There have been a lot, A LOT of cherry blossom photos posted over the past week. One could argue that every angle and vantage point around the Tidal Basin has been used and abused, that it’s hard to create a unique and unseen photograph of those fluffy little flowers. While that may be true to a certain extent I’d argue that that just makes it more of a challenge. It used to be that you could get down to the water by 8 am and still have the place (mostly) to yourself with a good hour or two until the tour buses and sandal-clad tourists started making the rounds. Now only the most dedicated, those who are willing to forgo those extra moments of shut eye just so they can have a moment with the trees without the distraction of fellow human beings, are the ones who get the photographs of the bloom in all it’s glory. Cathy Hammer got down to the Tidal Basin before sunrise on a Sunday to get this amazing shot. She set her f-stop at 13, set the shutter for 30 seconds and let it go. The result is stunning. The water seems to be frozen and the whole scene shows crisp detail. A scroll through her photostream offers some wonderful evening shots as well. It may be an angle we’ve seen before but certainly never quite like this. Great job, Cathy.

• _INFORMATION SUPPLIED_:
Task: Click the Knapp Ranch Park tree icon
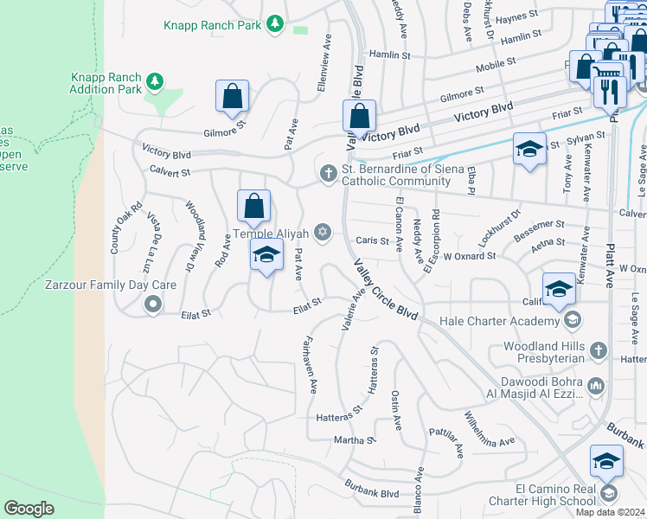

• _EXERCISE INSTRUCTIONS_:
A - Using the cherry blossom post, decide whether each statement agrees with it: (i) Cathy Hammer set her shutter for 30 seconds; (ii) arriving at the Tidal Basin by 8 am still leaves the place mostly empty; (iii) Cathy Hammer took her shot on a Sunday evening. Give yes or no for each, with the deciding words quoted from the post.
B - Carry on the cherry blossom post past its final sentence.

• _REPLIES_:
A -
(i) Yes: "set the shutter for 30 seconds"
(ii) No: "It used to be that you could get down to the water by 8 am and still have the place (mostly) to yourself"
(iii) No: "got down to the Tidal Basin before sunrise on a Sunday"

B -
I’ve taken quite a few bird photos in my day, but I don’t think I’ve ever been able to get a shot like this one. Not only was Dan able to get a Starling inside a cherry tree nook, but he got it while holding a cherry blossom in its beak. That’s some skill right there. And the qualities of this photo don’t end there. Look at the bird and you’ll see the wonderful color variation in its chest plume. Also, the depth of field, or fuzzy, background is perfect for giving color to shot while not distracting from the main subject matter. This is a top notch wildlife photo!
There are a handful of great places to seek out Washington’s cherry blossoms but my favorite by far is Kenwood. The neighborhood, just around the corner from downtown Bethesda, is the insider’s paradise for a stroll through the flowers. I’d reckon that a visit on a spring day like the one I took this week could fill any hardened urbanite with suburban dreams.
Every year, a few days after their more famous siblings at the Tidal Basin start to show off, Kenwood’s cherry blossoms explode into life. With only three hundred some odd homes the densely packed twelve hundred Yoshino cherry trees blanket the neighborhood in stunning fashion. Weekend days during peak bloom can generate a crowd, but it’s nothing compared to the tidal basin’s overwhelming swell, and this is one of the best reasons to go to Kenwood. I think the place is also aesthetically more spectacular. The cherry trees in Kenwood are inescapable and encompassing, lining nearly every street and dotting nearly every front yard. They blanket the place in color, and in the neighborhood’s most magical spots the branches on each side of the road meet above your head forming tunnels of pink and white.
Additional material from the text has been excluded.